SUPPLIED DATA Block Start
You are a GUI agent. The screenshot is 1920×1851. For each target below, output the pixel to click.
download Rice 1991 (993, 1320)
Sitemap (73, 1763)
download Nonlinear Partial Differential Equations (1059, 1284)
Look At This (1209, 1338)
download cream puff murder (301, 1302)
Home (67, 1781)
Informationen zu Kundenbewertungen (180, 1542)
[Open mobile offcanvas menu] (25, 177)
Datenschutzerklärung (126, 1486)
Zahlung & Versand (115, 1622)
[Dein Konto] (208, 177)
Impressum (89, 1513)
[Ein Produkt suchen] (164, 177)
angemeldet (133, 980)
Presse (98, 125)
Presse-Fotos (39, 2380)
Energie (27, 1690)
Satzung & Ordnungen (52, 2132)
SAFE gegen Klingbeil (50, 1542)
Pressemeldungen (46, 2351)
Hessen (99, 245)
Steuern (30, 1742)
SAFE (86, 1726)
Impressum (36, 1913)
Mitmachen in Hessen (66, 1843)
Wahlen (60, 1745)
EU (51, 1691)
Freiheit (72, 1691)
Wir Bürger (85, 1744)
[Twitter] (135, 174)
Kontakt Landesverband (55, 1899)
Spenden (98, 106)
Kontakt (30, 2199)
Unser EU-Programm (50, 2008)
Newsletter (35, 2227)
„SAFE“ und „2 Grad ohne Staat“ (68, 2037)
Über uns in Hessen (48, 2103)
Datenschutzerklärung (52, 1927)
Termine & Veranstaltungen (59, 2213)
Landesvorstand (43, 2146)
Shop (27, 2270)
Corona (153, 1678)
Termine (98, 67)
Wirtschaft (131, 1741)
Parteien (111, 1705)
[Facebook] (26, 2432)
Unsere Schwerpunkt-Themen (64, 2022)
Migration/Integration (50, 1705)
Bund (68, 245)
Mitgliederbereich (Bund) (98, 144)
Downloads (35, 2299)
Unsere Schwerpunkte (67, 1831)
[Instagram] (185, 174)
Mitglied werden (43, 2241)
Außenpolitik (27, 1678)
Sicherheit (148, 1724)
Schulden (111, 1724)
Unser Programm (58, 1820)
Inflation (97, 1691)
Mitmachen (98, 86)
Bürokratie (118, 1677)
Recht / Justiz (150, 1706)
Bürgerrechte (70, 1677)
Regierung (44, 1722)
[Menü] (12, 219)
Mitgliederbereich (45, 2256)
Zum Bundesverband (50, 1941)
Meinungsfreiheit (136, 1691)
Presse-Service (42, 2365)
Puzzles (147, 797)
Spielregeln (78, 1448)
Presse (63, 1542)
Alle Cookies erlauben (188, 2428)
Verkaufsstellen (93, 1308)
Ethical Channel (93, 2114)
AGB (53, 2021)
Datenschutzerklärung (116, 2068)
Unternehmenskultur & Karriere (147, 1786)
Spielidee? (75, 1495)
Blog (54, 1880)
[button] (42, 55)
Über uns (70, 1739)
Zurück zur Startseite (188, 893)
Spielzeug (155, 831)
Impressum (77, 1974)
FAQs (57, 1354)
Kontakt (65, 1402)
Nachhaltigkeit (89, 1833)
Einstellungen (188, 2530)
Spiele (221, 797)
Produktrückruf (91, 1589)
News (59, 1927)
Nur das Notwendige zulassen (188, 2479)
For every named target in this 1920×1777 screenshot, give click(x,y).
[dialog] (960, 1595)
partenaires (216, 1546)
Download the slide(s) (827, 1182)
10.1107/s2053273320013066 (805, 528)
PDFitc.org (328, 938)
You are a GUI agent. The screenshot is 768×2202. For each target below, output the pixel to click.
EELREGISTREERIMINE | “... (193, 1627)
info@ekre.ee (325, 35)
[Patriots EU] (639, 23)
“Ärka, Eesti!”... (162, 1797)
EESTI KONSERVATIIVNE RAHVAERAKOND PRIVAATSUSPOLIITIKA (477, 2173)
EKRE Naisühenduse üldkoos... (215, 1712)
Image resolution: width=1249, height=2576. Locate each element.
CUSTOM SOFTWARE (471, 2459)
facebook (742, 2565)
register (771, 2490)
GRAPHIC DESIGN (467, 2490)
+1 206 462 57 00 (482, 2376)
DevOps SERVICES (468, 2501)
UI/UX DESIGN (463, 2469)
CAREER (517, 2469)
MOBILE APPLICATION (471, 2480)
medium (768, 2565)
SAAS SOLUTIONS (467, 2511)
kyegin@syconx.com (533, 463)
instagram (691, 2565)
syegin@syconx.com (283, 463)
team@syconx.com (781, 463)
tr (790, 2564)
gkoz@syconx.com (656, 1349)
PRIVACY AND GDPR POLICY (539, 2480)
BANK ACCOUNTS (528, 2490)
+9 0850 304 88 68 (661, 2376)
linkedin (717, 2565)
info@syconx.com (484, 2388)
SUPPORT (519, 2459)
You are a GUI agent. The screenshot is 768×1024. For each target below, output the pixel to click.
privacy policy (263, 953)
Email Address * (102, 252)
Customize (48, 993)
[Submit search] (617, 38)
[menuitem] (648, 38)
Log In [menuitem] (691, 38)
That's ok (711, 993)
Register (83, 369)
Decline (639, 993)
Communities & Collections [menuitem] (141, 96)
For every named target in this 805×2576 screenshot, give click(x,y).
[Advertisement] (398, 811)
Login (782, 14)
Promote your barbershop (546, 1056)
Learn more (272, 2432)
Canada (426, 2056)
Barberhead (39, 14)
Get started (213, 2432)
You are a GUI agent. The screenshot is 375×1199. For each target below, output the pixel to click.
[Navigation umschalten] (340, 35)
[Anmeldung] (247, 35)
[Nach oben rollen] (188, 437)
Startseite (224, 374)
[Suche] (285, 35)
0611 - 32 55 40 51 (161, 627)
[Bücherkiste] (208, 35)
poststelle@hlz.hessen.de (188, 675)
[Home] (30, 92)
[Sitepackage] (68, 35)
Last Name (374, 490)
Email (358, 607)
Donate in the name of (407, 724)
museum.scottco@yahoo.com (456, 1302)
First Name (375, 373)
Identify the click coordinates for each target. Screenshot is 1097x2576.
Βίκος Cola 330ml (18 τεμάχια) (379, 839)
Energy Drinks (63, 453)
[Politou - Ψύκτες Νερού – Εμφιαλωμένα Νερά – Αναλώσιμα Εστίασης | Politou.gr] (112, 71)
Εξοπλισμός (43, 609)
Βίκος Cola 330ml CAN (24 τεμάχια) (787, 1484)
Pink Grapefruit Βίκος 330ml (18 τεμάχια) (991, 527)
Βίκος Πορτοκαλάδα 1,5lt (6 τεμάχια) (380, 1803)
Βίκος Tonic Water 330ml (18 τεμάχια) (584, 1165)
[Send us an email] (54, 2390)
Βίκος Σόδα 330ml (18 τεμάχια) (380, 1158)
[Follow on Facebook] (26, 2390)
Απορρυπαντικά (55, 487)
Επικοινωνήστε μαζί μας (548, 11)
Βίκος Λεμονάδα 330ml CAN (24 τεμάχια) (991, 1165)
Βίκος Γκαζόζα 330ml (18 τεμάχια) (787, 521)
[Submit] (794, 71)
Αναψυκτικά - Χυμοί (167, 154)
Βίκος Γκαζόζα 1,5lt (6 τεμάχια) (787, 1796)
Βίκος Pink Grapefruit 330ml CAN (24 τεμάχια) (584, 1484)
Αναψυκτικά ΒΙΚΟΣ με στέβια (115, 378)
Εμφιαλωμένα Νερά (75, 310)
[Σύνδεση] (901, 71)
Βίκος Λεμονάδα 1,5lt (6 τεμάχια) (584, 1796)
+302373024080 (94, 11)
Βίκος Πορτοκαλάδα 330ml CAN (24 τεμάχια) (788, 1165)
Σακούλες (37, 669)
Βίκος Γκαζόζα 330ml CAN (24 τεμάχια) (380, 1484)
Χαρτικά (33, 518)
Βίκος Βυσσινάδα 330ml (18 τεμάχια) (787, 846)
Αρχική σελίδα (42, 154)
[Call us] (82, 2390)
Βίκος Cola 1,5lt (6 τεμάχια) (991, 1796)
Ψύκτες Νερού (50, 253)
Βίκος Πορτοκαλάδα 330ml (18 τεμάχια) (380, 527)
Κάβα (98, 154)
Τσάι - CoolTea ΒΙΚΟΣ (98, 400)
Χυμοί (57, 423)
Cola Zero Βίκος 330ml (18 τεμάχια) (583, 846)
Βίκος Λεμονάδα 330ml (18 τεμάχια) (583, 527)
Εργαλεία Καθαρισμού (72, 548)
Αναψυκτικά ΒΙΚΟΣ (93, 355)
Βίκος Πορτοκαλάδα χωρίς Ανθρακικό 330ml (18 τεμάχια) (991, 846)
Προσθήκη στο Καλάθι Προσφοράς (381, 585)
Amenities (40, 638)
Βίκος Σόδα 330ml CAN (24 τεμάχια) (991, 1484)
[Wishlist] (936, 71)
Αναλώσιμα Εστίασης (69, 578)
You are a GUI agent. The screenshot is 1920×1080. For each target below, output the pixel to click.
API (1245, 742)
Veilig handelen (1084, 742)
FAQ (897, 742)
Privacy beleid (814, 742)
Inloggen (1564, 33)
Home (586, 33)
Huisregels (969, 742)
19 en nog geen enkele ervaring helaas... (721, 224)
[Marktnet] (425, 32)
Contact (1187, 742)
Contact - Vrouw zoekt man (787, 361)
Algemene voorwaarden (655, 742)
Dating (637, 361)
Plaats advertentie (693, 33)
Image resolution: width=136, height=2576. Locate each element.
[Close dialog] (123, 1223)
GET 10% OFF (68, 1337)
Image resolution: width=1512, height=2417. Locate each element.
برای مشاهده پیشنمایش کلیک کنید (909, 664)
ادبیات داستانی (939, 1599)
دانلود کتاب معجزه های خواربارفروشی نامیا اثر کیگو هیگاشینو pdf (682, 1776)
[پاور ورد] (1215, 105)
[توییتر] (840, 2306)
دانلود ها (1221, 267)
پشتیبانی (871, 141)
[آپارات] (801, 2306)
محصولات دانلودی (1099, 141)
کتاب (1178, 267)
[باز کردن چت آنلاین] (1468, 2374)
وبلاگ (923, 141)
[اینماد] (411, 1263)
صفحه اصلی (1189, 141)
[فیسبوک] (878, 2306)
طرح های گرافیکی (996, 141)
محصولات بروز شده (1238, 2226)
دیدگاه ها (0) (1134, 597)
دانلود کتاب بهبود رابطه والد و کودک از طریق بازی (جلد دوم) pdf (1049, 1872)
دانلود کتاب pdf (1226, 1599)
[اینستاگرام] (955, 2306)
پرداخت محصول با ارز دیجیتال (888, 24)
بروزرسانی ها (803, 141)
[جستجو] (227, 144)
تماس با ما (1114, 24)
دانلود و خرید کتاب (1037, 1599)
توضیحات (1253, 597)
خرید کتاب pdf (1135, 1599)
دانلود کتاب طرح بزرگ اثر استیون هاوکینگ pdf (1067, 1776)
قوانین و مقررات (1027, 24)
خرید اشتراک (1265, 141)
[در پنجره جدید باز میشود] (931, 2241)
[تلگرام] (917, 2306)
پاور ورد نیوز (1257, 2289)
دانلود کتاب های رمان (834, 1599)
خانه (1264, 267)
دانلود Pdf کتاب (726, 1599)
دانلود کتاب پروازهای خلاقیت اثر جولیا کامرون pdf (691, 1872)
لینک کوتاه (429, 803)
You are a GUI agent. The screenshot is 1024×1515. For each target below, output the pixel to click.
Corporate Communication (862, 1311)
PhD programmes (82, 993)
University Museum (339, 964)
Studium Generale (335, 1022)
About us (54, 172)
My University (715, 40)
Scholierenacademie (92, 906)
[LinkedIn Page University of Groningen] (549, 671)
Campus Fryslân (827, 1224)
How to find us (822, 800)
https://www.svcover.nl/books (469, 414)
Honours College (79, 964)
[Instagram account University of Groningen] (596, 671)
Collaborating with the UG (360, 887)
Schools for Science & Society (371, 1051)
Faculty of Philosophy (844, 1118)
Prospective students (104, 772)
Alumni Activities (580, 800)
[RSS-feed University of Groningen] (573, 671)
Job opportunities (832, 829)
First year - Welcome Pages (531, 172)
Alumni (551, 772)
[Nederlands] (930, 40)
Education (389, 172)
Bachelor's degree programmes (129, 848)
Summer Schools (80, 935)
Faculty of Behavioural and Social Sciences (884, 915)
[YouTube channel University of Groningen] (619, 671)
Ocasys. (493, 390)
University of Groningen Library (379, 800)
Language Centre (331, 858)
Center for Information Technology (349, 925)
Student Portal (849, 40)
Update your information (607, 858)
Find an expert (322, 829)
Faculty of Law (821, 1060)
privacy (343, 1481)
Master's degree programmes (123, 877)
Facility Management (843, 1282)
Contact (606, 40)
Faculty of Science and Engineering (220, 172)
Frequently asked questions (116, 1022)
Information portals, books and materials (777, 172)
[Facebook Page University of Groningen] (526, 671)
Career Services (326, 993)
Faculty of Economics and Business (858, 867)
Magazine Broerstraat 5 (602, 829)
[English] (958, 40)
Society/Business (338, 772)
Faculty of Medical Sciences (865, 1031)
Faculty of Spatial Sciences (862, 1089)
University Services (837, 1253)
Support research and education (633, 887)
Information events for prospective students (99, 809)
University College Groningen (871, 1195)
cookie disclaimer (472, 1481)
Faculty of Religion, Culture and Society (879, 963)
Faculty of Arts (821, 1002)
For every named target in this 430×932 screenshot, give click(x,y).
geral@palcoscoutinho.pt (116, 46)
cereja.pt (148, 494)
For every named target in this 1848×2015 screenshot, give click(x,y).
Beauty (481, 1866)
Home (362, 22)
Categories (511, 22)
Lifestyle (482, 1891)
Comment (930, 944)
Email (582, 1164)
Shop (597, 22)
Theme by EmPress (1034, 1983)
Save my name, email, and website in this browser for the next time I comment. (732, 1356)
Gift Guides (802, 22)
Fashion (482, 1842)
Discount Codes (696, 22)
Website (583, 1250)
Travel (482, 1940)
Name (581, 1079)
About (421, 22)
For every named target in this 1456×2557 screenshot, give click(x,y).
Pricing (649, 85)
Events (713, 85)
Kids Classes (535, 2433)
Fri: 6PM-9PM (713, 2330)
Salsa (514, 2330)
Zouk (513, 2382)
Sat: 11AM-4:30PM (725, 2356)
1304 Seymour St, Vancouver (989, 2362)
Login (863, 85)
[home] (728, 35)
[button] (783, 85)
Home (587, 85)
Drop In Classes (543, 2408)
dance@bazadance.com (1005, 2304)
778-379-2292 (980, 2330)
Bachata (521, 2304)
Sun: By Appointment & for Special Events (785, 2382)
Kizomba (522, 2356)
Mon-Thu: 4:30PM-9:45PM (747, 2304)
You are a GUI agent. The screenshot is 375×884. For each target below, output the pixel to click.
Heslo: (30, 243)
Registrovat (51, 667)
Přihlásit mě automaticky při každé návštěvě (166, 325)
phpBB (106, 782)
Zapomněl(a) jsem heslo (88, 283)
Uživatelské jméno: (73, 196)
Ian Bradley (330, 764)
SUPPLIED DATA Block End
■ **YOUR ASSIGNMENT**
Among the entries above, copy exactly only the lines starting with the one containing "[Facebook Page University" and going through the one containing "Home (587, 85)", both ends included.

■ **SOLUTION TO THIS TASK**
[Facebook Page University of Groningen] (526, 671)
Career Services (326, 993)
Faculty of Economics and Business (858, 867)
Magazine Broerstraat 5 (602, 829)
[English] (958, 40)
Society/Business (338, 772)
Faculty of Medical Sciences (865, 1031)
Faculty of Spatial Sciences (862, 1089)
University Services (837, 1253)
Support research and education (633, 887)
Information events for prospective students (99, 809)
University College Groningen (871, 1195)
cookie disclaimer (472, 1481)
Faculty of Religion, Culture and Society (879, 963)
Faculty of Arts (821, 1002)
For every named target in this 430×932 screenshot, give click(x,y).
geral@palcoscoutinho.pt (116, 46)
cereja.pt (148, 494)
For every named target in this 1848×2015 screenshot, give click(x,y).
Beauty (481, 1866)
Home (362, 22)
Categories (511, 22)
Lifestyle (482, 1891)
Comment (930, 944)
Email (582, 1164)
Shop (597, 22)
Theme by EmPress (1034, 1983)
Save my name, email, and website in this browser for the next time I comment. (732, 1356)
Gift Guides (802, 22)
Fashion (482, 1842)
Discount Codes (696, 22)
Website (583, 1250)
Travel (482, 1940)
Name (581, 1079)
About (421, 22)
For every named target in this 1456×2557 screenshot, give click(x,y).
Pricing (649, 85)
Events (713, 85)
Kids Classes (535, 2433)
Fri: 6PM-9PM (713, 2330)
Salsa (514, 2330)
Zouk (513, 2382)
Sat: 11AM-4:30PM (725, 2356)
1304 Seymour St, Vancouver (989, 2362)
Login (863, 85)
[home] (728, 35)
[button] (783, 85)
Home (587, 85)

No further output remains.